### Task description
Copy each of the following items back line for line, without changing anything.

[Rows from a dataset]

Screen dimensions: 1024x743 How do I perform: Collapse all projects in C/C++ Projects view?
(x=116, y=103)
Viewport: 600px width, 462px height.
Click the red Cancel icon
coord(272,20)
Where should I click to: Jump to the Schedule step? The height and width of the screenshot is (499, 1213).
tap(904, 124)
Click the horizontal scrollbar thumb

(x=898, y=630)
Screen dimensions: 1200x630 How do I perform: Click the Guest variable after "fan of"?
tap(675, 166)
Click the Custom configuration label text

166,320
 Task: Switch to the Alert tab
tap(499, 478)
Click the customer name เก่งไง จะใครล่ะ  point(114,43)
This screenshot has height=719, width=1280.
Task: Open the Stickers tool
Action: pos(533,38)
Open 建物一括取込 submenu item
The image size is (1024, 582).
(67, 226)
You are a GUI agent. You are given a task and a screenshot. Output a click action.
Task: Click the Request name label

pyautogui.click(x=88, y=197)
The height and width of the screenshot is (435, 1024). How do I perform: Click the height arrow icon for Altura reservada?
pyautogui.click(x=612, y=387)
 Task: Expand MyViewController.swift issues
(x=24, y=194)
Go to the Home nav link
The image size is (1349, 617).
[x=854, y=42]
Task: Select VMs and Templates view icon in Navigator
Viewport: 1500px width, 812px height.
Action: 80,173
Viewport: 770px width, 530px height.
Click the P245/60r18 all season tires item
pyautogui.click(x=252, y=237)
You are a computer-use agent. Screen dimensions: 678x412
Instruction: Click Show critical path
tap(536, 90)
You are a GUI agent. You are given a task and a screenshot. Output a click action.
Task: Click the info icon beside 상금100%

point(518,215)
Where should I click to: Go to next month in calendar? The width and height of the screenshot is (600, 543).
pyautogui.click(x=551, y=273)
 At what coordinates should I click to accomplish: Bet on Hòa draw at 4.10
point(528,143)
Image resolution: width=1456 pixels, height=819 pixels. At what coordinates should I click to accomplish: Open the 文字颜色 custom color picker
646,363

### Solution to this exercise
Screen dimensions: 1024x743 How do I perform: Collapse all projects in C/C++ Projects view?
(x=116, y=103)
Viewport: 600px width, 462px height.
Click the red Cancel icon
coord(272,20)
Where should I click to: Jump to the Schedule step? The height and width of the screenshot is (499, 1213).
tap(904, 124)
Click the horizontal scrollbar thumb

(x=898, y=630)
Screen dimensions: 1200x630 How do I perform: Click the Guest variable after "fan of"?
tap(675, 166)
Click the Custom configuration label text

166,320
 Task: Switch to the Alert tab
tap(499, 478)
Click the customer name เก่งไง จะใครล่ะ  point(114,43)
This screenshot has height=719, width=1280.
Task: Open the Stickers tool
Action: pos(533,38)
Open 建物一括取込 submenu item
The image size is (1024, 582).
(67, 226)
You are a GUI agent. You are given a task and a screenshot. Output a click action.
Task: Click the Request name label

pyautogui.click(x=88, y=197)
The height and width of the screenshot is (435, 1024). How do I perform: Click the height arrow icon for Altura reservada?
pyautogui.click(x=612, y=387)
 Task: Expand MyViewController.swift issues
(x=24, y=194)
Go to the Home nav link
The image size is (1349, 617).
[x=854, y=42]
Task: Select VMs and Templates view icon in Navigator
Viewport: 1500px width, 812px height.
Action: 80,173
Viewport: 770px width, 530px height.
Click the P245/60r18 all season tires item
pyautogui.click(x=252, y=237)
You are a computer-use agent. Screen dimensions: 678x412
Instruction: Click Show critical path
tap(536, 90)
You are a GUI agent. You are given a task and a screenshot. Output a click action.
Task: Click the info icon beside 상금100%

point(518,215)
Where should I click to: Go to next month in calendar? The width and height of the screenshot is (600, 543).
pyautogui.click(x=551, y=273)
 At what coordinates should I click to accomplish: Bet on Hòa draw at 4.10
point(528,143)
Image resolution: width=1456 pixels, height=819 pixels. At what coordinates should I click to accomplish: Open the 文字颜色 custom color picker
646,363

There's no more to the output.